A review of these studies is instructive:

Prohibited Personnel Practices – A Study Retrospective (June 2010):

“MSPB has conducted extensive research to examine the occurrence of prohibited personnel practices in the Federal Government, as well as adherence to their complement, the merit system principles. . . . [T]he Federal Government still has work to do to ensure a workplace free of prohibited personnel practices.” (Cover letter page);
“One of the statutory missions of the U. S. Merit Systems Protection Board (MSPB) is to study Federal merit systems to determine if the Federal workforce is being managed in adherence with the merit system principles and is free from prohibited personnel practices (PPPs).” (Page 1);
“Over the past 30 years, MSPB has conducted extensive research to examine the occurrence of prohibited personnel practices in the Federal Government, as well as adherence to their complement, the merit system principles.” (Page 2);
“For fiscal year 2010, MSPB is launching a multi-pronged research effort to examine the prevalence of prohibited personnel practices in the Federal Government.” (Page 2);
“Nevertheless, the ideals of a fully representative workforce and fair treatment of all employees have not been wholly realized.  Although a statistical analysis of the Federal workforce confirms that diversity has increased, that analysis also shows that progress has been uneven.” (Page 6);
“[W]ork remains to be done in creating a workplace where employees can raise concerns about organizational priorities, work processes, and personnel policies and decisions without fear of retaliation, and where managers can respond to such concerns openly and constructively.” (Page 16);
“These trends are good news, though in that report we acknowledge that the Federal Government still has work to do to ensure a workplace free of prohibited personnel practices.  Employees continue to express concerns about how agencies fill jobs and distribute awards.  While the trust between employees and supervisors has improved over time, it remains an area to be strengthened.” (Page 25) (emphasis added).

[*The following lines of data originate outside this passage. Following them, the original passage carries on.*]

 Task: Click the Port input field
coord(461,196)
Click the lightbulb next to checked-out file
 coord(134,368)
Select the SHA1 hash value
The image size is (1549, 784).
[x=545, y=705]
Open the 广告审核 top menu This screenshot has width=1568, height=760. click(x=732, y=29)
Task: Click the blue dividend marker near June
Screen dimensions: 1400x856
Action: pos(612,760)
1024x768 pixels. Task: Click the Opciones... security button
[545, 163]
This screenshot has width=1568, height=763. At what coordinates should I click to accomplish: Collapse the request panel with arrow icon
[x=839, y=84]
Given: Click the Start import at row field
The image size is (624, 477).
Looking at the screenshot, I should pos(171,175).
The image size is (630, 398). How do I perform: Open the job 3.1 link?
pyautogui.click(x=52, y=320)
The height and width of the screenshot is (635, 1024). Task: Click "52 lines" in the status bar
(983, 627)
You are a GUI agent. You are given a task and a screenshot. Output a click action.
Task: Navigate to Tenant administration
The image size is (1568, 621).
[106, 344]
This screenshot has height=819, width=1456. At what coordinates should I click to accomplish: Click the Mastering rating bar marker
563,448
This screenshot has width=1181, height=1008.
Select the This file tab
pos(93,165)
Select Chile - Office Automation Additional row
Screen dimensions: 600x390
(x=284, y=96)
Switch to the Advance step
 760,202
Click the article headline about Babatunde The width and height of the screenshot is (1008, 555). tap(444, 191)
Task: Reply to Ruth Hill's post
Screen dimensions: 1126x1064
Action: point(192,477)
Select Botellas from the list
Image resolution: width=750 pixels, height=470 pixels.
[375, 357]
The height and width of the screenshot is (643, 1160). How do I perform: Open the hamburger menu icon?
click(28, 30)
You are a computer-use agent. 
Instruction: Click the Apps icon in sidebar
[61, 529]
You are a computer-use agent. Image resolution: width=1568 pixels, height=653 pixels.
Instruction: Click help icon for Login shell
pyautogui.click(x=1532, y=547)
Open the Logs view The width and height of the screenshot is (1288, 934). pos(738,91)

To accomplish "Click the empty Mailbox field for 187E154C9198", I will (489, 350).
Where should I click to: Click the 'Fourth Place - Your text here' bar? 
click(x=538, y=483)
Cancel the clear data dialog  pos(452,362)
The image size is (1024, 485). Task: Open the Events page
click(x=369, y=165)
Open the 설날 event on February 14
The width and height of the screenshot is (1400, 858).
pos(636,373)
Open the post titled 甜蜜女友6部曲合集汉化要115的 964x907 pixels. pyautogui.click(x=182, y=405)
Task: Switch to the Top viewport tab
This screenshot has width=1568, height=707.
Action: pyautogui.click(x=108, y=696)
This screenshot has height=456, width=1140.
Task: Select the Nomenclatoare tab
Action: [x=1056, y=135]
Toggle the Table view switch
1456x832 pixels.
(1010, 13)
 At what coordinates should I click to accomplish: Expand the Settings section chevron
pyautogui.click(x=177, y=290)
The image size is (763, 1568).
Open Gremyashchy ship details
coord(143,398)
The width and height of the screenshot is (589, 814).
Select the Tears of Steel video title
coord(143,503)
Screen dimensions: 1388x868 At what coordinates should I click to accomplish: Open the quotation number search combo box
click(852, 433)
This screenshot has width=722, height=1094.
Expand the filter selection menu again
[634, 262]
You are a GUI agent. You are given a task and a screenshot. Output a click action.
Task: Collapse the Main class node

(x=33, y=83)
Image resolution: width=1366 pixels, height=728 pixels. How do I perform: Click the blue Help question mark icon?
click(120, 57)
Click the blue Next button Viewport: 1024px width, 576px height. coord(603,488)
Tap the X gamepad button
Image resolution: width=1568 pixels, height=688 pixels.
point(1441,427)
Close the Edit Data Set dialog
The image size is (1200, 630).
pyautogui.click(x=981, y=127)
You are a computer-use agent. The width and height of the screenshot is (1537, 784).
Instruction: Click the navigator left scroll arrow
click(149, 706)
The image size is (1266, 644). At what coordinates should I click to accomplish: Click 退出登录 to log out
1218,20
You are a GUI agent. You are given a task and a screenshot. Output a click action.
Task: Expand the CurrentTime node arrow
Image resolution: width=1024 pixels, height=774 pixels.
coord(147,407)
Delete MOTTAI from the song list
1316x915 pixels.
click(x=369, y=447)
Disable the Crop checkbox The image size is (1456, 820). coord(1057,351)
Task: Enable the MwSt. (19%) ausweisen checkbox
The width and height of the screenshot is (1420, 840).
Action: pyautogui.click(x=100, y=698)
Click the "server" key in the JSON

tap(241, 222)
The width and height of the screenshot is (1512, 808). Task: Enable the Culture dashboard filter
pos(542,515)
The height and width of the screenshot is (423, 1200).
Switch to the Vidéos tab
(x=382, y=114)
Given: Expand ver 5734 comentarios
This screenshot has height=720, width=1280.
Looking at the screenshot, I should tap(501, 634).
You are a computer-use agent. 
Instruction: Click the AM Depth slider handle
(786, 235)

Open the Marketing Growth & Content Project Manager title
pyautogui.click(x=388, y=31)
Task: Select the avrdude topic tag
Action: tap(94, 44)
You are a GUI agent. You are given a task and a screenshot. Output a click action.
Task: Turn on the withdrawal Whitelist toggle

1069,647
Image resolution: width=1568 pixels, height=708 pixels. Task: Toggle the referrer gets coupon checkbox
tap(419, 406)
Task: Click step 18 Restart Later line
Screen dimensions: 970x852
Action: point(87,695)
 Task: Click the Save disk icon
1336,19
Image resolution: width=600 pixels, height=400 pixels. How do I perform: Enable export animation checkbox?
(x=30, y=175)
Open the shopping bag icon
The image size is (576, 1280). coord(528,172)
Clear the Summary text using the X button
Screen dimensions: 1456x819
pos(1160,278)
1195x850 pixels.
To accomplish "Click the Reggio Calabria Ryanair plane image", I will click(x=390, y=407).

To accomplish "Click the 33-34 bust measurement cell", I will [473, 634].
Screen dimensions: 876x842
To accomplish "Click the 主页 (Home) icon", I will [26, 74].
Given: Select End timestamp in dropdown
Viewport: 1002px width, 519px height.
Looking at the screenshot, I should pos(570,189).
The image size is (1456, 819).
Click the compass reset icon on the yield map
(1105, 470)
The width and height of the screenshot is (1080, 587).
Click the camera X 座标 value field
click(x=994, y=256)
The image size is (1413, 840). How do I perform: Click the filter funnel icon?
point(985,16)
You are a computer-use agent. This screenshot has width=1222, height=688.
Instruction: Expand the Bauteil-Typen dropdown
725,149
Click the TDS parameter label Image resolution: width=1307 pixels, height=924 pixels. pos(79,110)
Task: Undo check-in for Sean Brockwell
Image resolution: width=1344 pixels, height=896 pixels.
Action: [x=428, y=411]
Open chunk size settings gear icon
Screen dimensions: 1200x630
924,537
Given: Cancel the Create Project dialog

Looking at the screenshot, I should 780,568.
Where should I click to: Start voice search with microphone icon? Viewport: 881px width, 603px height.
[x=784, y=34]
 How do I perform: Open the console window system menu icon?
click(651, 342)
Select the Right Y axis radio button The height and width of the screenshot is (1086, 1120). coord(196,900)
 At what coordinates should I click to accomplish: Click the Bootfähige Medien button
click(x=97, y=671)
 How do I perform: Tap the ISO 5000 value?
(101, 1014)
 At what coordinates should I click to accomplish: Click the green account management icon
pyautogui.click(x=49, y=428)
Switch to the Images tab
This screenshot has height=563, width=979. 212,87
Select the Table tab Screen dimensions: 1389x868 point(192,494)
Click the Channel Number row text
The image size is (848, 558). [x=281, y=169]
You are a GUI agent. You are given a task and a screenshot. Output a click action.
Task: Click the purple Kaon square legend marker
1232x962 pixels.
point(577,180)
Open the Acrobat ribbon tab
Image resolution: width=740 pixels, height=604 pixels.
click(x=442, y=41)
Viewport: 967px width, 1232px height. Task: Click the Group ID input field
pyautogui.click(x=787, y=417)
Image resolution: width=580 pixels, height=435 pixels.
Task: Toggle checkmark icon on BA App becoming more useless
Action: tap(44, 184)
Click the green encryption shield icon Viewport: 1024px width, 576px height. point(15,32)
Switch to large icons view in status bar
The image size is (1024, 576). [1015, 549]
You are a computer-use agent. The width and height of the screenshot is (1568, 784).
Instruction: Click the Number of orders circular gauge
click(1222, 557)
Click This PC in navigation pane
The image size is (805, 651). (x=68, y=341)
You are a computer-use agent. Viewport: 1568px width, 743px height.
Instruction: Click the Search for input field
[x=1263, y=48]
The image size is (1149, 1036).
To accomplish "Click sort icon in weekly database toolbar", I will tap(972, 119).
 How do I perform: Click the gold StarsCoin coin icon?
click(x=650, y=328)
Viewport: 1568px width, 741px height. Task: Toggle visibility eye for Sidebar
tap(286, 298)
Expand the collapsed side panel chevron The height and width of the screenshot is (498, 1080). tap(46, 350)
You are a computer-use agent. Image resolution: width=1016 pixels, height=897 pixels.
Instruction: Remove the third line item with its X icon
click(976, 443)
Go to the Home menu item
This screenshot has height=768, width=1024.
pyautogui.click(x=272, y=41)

Prohibited Personnel Practices: Employee Perceptions (Aug. 2011):

“The purpose of this report is to discuss the extent to which Federal employees perceive that PPPs are occurring and to educate readers on the meaning and importance of the PPPs.” (Page iii);
PPPs in the Federal Government are serious, but they also appear to be increasingly uncommon.” (Page iii);
“The primary purpose of this report is to provide Congress and the President with important information about the health of the Federal merit systems—in this case, the declining rate of perceptions that a PPP has been committed in the Federal service.” (Page 1) (emphasis added).